ИЗ ПИСЬМА П. Г. АНТОКОЛЬСКОМУ
21 июня 1966 г.
…Спасибо за письмо, за быстрый и глубокий отклик; и мама всегда так отзывалась, только окликнут, быстро и глубоко отзывалась, не эхом, а нутром, заранее родственно к окликающему: раз позвал, значит — нужна. Это был и внутренний (как у Вас) — дар; это была (как у Вас) и принадлежность к тому поколению: отзывчивому и действенному.
Насчет 1917—18 годов: думаю, вы оба правы; стихи Ваши мама услышала в окт. 1917, а познакомиться вы могли в нач. 1918 — это ведь очень близко по времени, каких-нибудь два-три месяца. Осенью 1917 мама была в Крыму, до всяких событий; отсюда и «Октябрь в вагоне» — когда возвращалась в Москву. Я в самый «переворот» — так ведь это тогда называлось, помните? — сидела в Борисоглебском с тетками; близко бухало и грохало; шальной пулей разбило стекло в детской; утром в затишье вышли было из дому, но кинулись обратно: в переулке лежали убитые.
Мама была сдержанна, собрана, сжата, без паники. Как всегда, когда было трудно. А с тех пор было трудно — всегда…
Вы знаете, что мне показалось чуть смещенным в Вашем образе мамы? Она кажется как-то грубее и больше ростом, как-то объемистее, чем была на самом деле: у Вас: статная, широкоплечая… широкими мужскими шагами…

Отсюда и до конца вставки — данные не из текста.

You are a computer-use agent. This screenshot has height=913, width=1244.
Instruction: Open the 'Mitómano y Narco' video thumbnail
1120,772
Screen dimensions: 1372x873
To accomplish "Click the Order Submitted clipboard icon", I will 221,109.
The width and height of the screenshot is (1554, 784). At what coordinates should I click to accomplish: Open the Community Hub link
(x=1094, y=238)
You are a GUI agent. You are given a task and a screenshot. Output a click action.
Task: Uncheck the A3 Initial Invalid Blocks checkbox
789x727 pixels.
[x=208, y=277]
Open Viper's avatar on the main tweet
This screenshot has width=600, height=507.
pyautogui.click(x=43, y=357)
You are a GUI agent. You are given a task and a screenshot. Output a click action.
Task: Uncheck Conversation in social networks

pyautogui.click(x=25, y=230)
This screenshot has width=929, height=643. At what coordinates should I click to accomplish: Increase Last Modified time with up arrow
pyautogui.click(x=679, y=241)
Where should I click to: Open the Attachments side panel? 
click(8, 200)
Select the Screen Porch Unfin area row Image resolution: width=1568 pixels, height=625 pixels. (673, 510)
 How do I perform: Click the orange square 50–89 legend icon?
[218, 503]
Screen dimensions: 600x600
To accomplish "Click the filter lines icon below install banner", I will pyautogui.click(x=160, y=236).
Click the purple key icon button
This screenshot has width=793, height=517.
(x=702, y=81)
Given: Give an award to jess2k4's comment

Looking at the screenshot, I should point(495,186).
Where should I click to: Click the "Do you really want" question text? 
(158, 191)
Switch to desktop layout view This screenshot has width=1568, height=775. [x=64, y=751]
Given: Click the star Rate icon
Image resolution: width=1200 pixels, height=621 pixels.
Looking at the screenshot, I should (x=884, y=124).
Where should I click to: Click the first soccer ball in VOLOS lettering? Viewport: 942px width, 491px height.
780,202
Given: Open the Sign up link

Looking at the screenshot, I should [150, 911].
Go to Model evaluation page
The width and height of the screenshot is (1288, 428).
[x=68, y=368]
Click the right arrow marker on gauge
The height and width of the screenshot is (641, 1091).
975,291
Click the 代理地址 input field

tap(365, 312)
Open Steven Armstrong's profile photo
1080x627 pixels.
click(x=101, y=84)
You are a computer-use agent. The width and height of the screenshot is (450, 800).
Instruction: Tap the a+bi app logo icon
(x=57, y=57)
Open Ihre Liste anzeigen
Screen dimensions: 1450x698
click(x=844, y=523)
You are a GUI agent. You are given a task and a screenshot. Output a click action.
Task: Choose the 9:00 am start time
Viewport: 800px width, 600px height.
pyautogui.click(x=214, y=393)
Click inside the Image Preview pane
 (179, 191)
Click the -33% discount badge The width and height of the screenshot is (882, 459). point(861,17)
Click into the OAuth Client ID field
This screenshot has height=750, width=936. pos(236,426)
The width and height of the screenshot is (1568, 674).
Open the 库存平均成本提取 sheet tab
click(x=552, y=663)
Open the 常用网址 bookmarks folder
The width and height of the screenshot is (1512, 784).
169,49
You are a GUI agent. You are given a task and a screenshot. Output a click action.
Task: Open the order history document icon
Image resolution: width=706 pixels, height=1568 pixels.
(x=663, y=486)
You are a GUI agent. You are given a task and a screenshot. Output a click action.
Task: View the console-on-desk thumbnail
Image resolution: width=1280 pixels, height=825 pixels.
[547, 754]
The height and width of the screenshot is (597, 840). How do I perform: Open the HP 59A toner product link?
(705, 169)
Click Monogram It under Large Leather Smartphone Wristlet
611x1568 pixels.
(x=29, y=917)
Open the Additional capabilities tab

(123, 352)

А она была небольшого роста (чуть выше Аси), очень тонкая, казалась подростком — девочкой мальчишеского склада; тут бы, пожалуй, не статная подошло бы больше, а стройная: «статность» как бы подразумевает русскую могучую «стать», к<отор>ой не было. И шаги были не мужские (подразумевающие некую тяжесть поступи, опять же рост и стать и вес, к<ото>рых не было) — а стремительные легкие мальчишечьи. В ней была грация, ласковость, лукавство — помните? Ну, конечно же — помните. Легкая она была.
Платье наипростейшего покроя, напоминающее подрясник. Да, конечно, по тем временам, когда все вещи и все покрои куда-то девались, исчезли, у всех — кроме Луначарской! Но вообще-то «подрясники» маме не были свойственны; при ее пренебрежении к моде вообще, она не была лишена и женского, и романтического пристрастия к одежде, к той, которая ей шла. Всю жизнь подтянутая, аккуратная (совершенно лишенная Асиной расхристанности) — она носила платьица типа «бауэрнклайт», являвшие тонкость талии и стройность фигуры; как Беттина фон-Арнем! А та одежда — из портьер, одеял и прочего — была бесформенной — кто умел шить? (это у меня des propos en l'air,[83] no поводу, вообще…).